Date: 21 Oct 2004 | posted in: Retail | 0 Facebooktwitterredditmail

Chicago’s locally owned businesses generate 70 percent more local economic impact per square foot than chain stores, according to a new study.

The study, conducted by the firm Civic Economics, analyzed ten locally owned restaurants, retail stores, and service providers in the Andersonville neighborhood on Chicago’s north side and compared them with ten national chains competing in the same categories.

The Andersonville Development Corporation, a spin-off of the Andersonville Chamber of Commerce, commissioned the study and hopes it will lead the city to adopt new policies to limit the influx of chains into the neighborhood and to strengthen local businesses.

Andersonville’s main commercial corridor, Clark Street, is lined with a lively mix of mostly locally owned businesses. They include a number of enterprises that reflect the neighborhood’s Swedish roots, such as Wikstrom’s Swedish Deli, along with hardware and paint supply stores, clothing and home furnishings retailers, a pharmacy, a 70-year-old community bank, a toy store, several restaurants, and one of the nation’s leading feminist bookstores, Women & Children First.

With the area’s popularity on the rise, Clark Street has begun to attract interest from corporate chains. Starbucks recently opened on a prominent corner, while Subway and the McDonald’s owned Chipotle chain have been looking for locations.

If more chains come into the neighborhood and displace locally owned businesses, according to the study, Chicago would suffer significant economic losses.

The study found that spending $100 at one of the neighborhood’s independent businesses creates $68 in additional local economic activity, while spending $100 at a chain generates only $43 worth of local impact.

Four factors account for the difference. One is labor. The local businesses spend 29 percent of their revenue on local employees, compared to 23 percent for the chains, which depend partly on managerial staff at their corporate headquarters.

Another is procurement. The local businesses spend more than twice as much buying goods and services in the local area as the chains do. The independents also keep more of their profits in the local economy and give more money to local charitable causes.

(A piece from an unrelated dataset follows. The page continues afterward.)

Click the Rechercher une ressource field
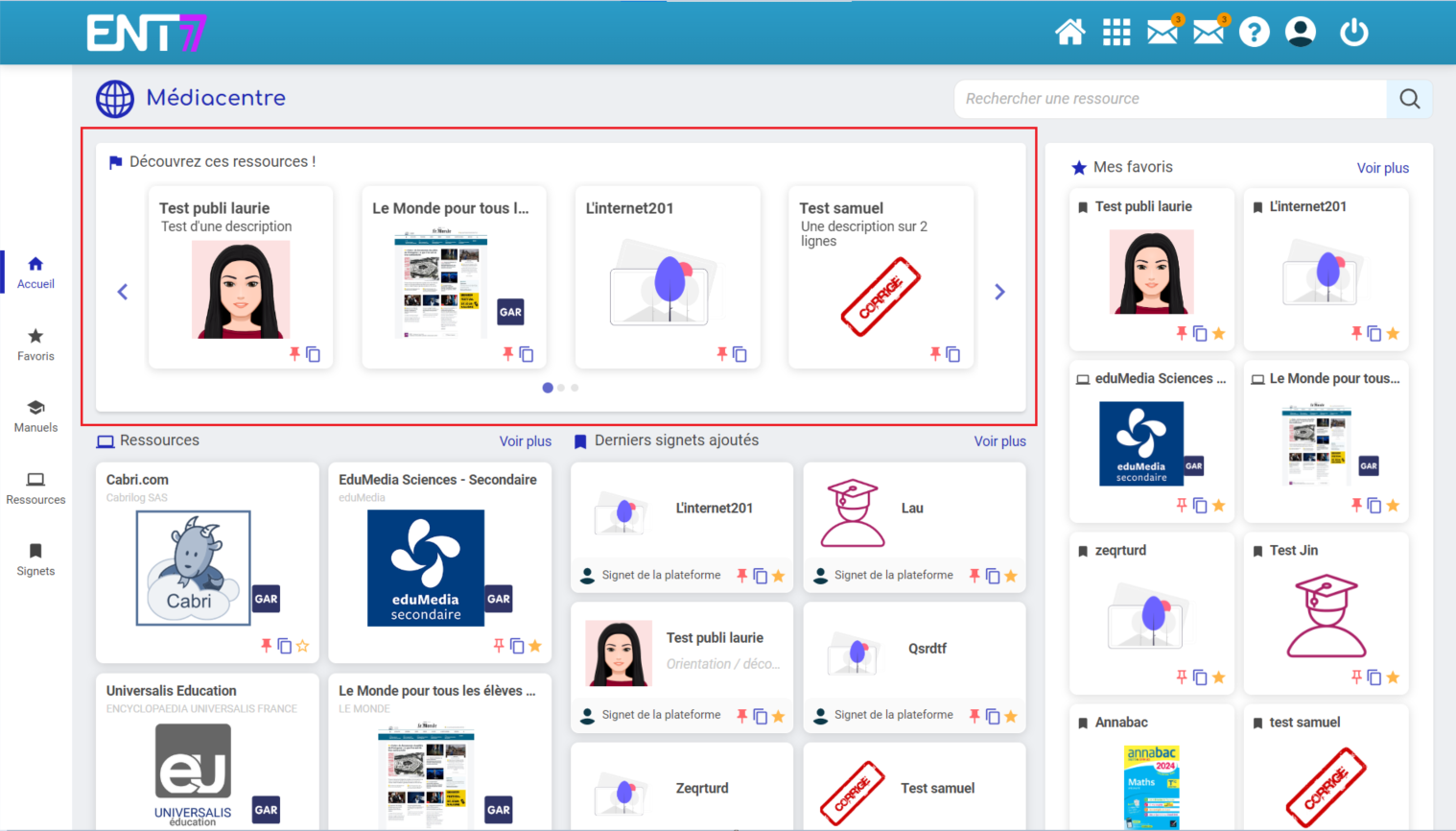The image size is (1456, 831). [1170, 99]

“The study provides hard economic data to support our feeling that these businesses are a vital resource,” said Jill Metz, president of the Andersonville Development Corporation.

Although many assume corporate chains are more productive, the study actually found that the independent businesses generate slightly more revenue per square foot than the chains ($263 versus $243).

Because chains funnel more of this revenue out of the local economy, the study concluded that, for every square foot of space occupied by a chain, the local economic impact is $105, compared to $179 for every square foot occupied by an independent.

Ellen Shepard, executive director of the Andersonville Chamber of Commerce, hopes the study will persuade residents and city officials to take steps to bolster local businesses and stem the influx of chains.

Ideas include enacting a formula business ordinance, using tax increment financing to support new entrepreneurs, reforming property taxes to ease the burden on small commercial spaces, and launching a “local first” campaign to encourage residents to support homegrown stores and restaurants.

Last May, the Andersonville Development Corporation conducted a survey of shoppers in the neighborhood and found that 70 percent prefer independent businesses and 80 percent favor urban business districts over strip malls and other kinds of retail formats.

Nearly 40 percent of the shoppers surveyed lived outside of the Andersonville neighborhood and 10 percent resided outside of the city of Chicago—suggesting that urban business districts can compete against suburban retail by offering, as Clark Street does, an eclectic mix of one-of-a-kind businesses.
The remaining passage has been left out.